## Work item:
Report the tally of lines in the material below that have the string "agent", with no other output.

+++

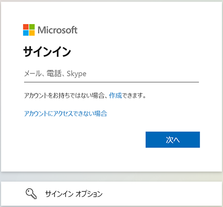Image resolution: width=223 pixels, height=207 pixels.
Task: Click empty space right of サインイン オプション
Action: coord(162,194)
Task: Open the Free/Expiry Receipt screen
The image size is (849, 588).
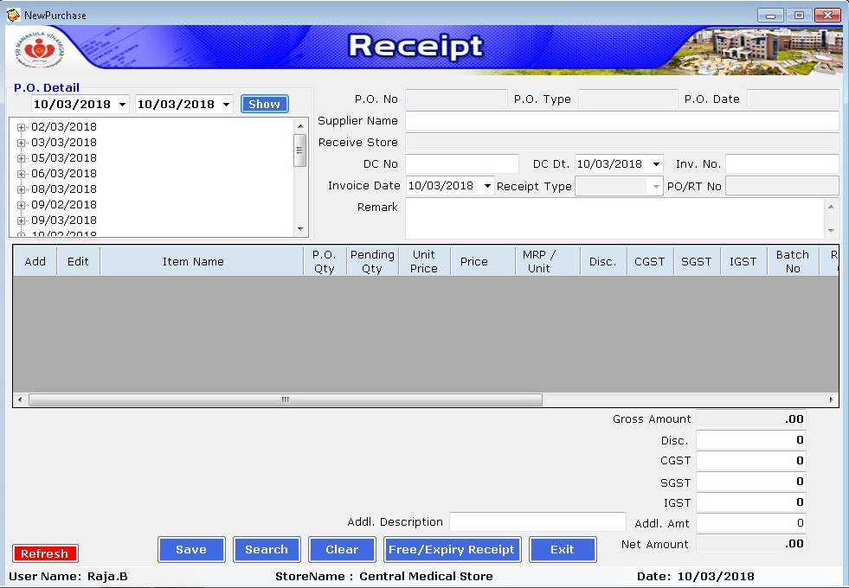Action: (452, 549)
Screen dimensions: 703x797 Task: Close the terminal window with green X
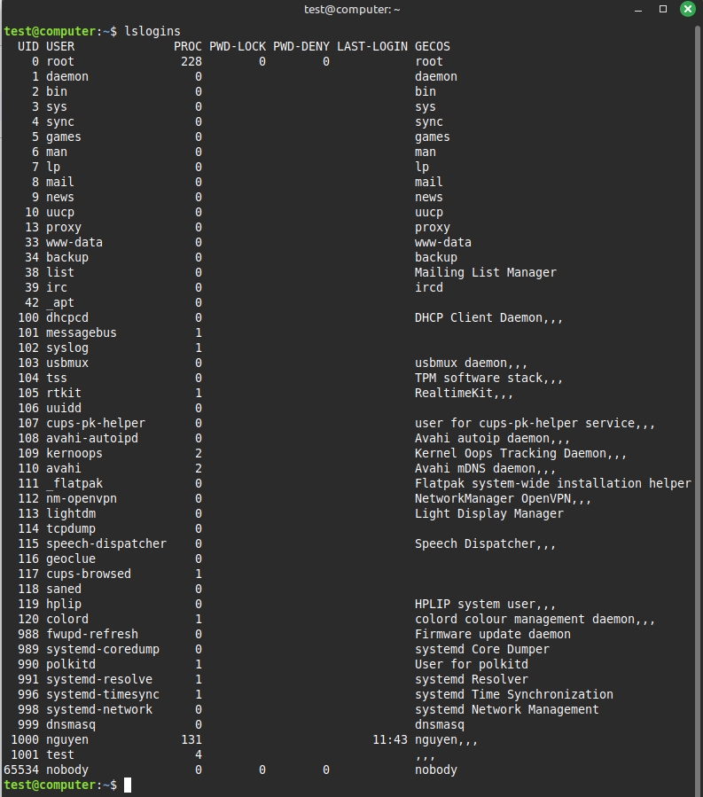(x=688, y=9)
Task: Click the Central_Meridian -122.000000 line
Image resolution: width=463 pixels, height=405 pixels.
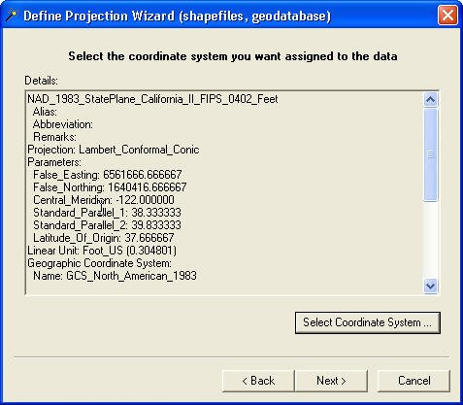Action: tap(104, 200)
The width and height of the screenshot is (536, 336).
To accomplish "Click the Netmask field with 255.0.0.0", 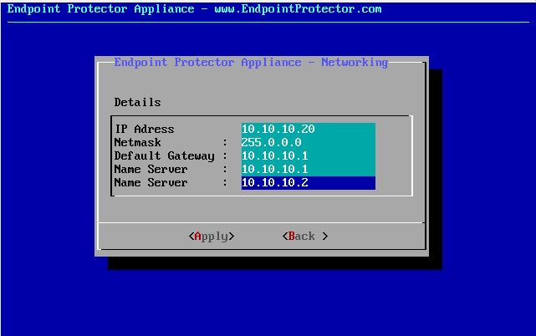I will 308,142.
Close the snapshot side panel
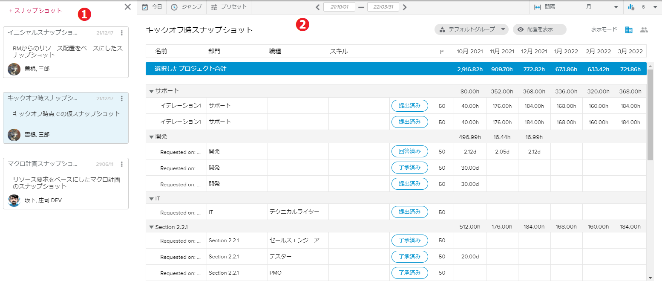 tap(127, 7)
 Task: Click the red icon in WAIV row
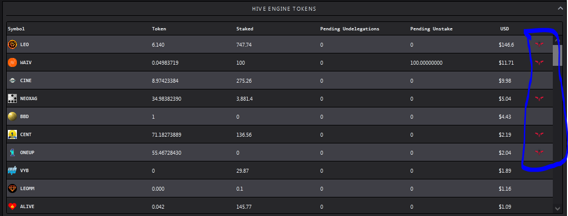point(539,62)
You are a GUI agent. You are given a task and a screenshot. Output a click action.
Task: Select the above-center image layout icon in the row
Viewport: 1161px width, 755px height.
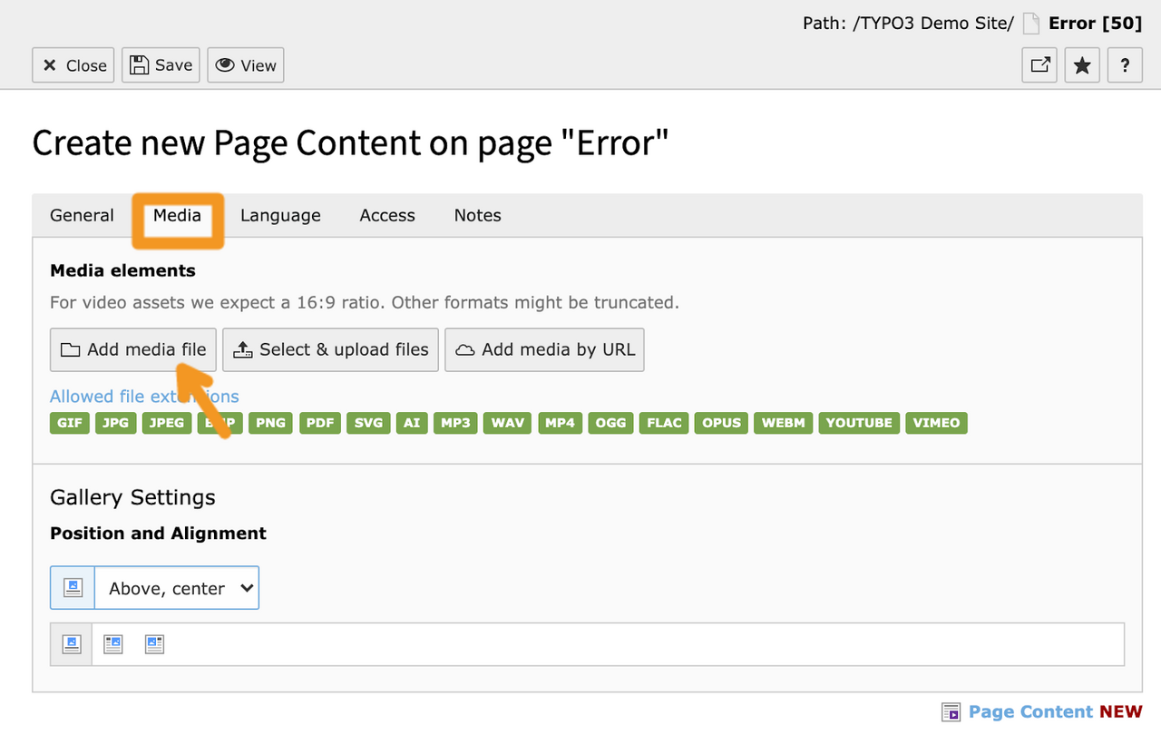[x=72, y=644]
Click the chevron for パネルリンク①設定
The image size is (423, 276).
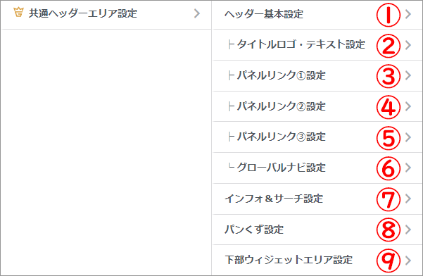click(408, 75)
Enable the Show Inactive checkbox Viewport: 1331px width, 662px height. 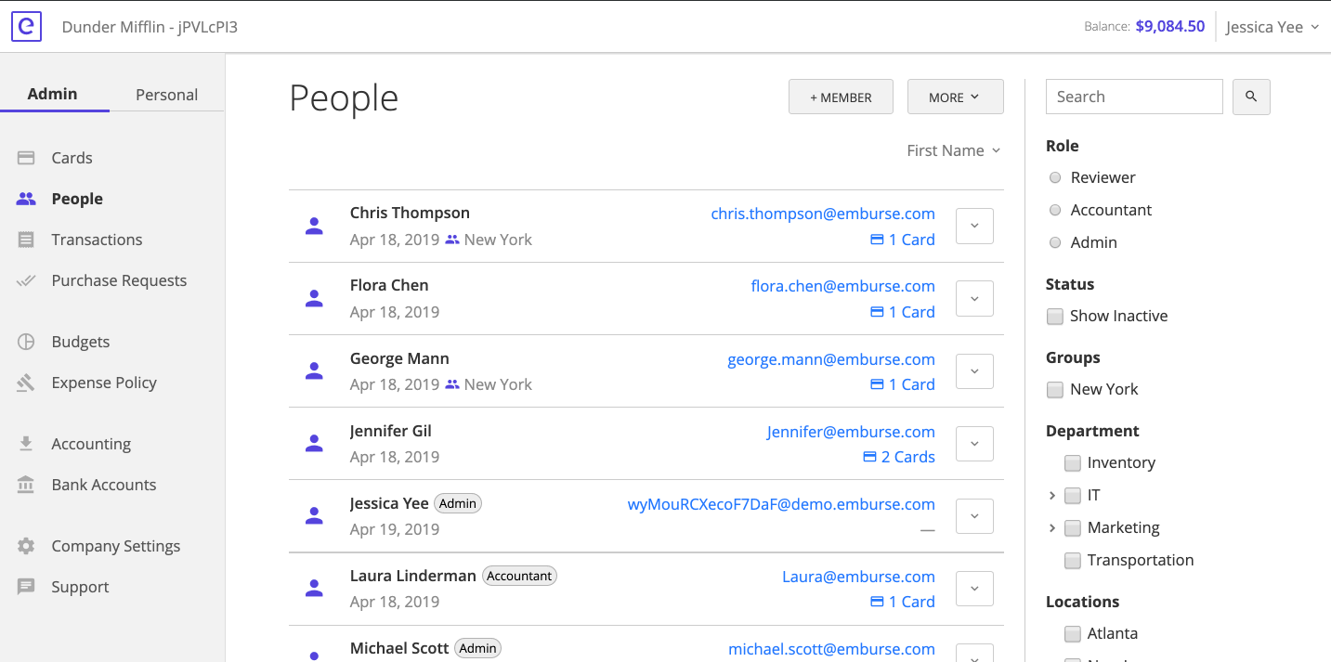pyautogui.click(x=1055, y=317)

+++

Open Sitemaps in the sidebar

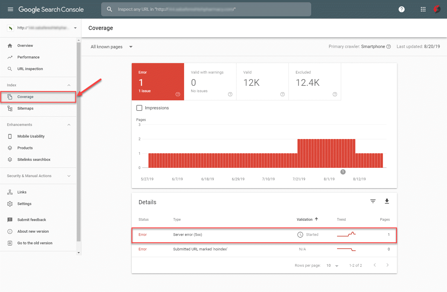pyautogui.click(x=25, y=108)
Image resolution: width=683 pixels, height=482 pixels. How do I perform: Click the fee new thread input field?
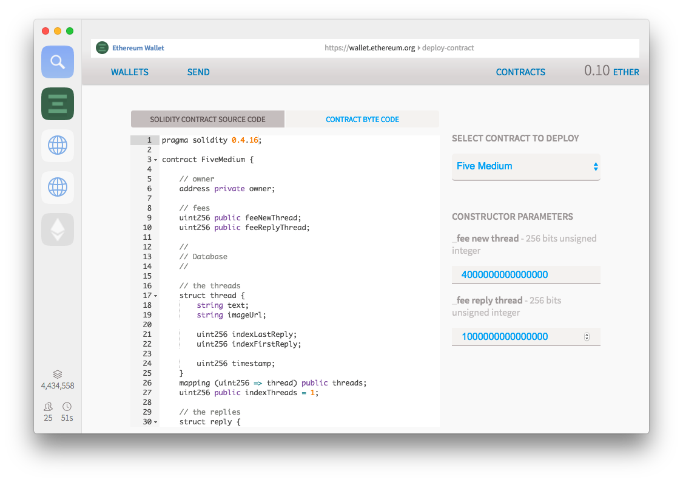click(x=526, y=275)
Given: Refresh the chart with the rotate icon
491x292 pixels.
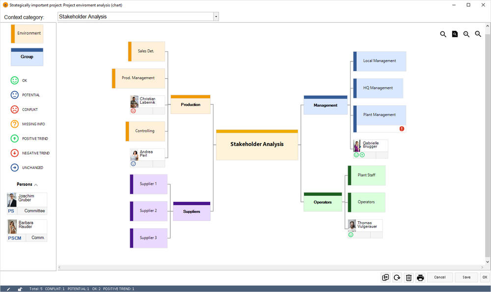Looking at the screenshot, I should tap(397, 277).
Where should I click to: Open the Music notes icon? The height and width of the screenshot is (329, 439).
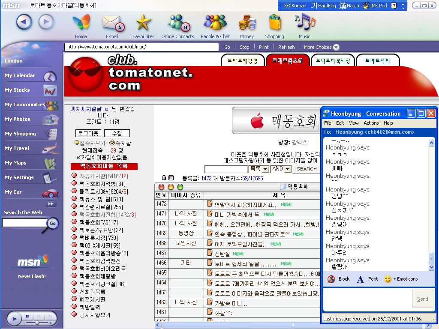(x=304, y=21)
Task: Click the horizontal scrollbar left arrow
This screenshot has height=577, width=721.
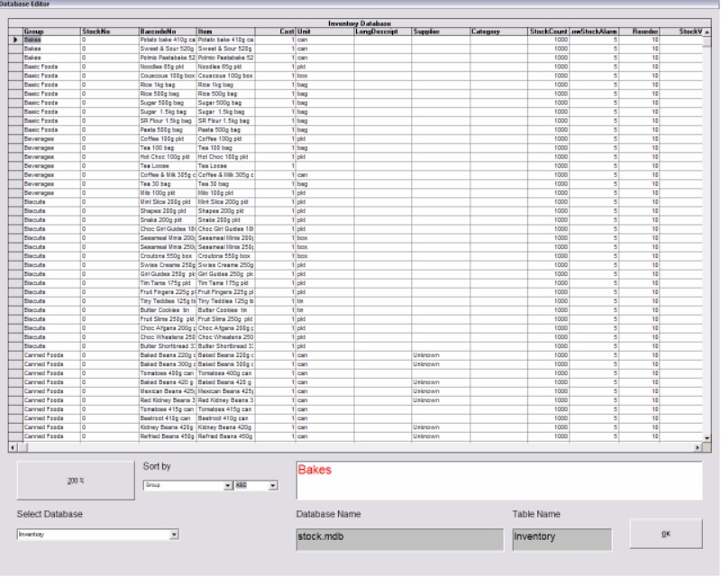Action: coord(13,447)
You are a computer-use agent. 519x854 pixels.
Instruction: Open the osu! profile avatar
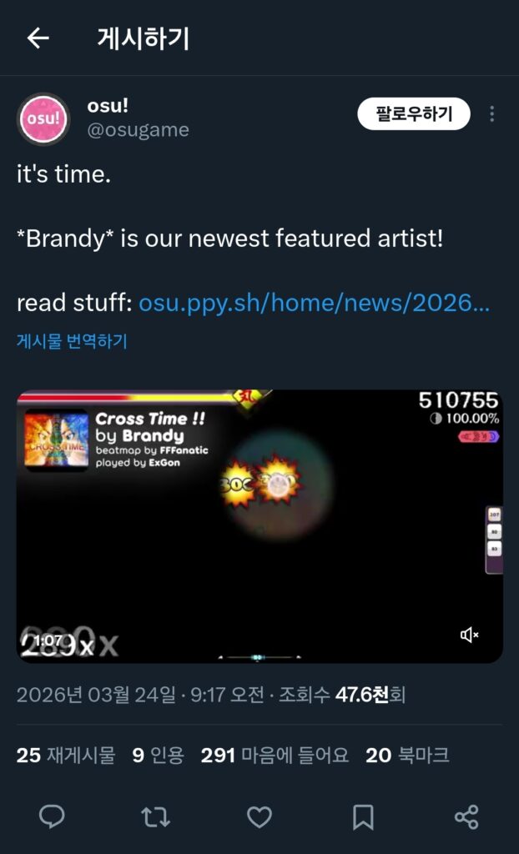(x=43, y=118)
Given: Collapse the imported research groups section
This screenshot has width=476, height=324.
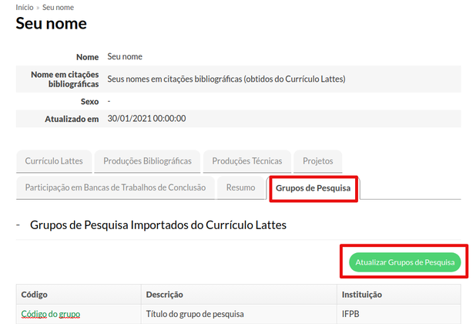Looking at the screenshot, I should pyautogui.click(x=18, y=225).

+++

## Response:
2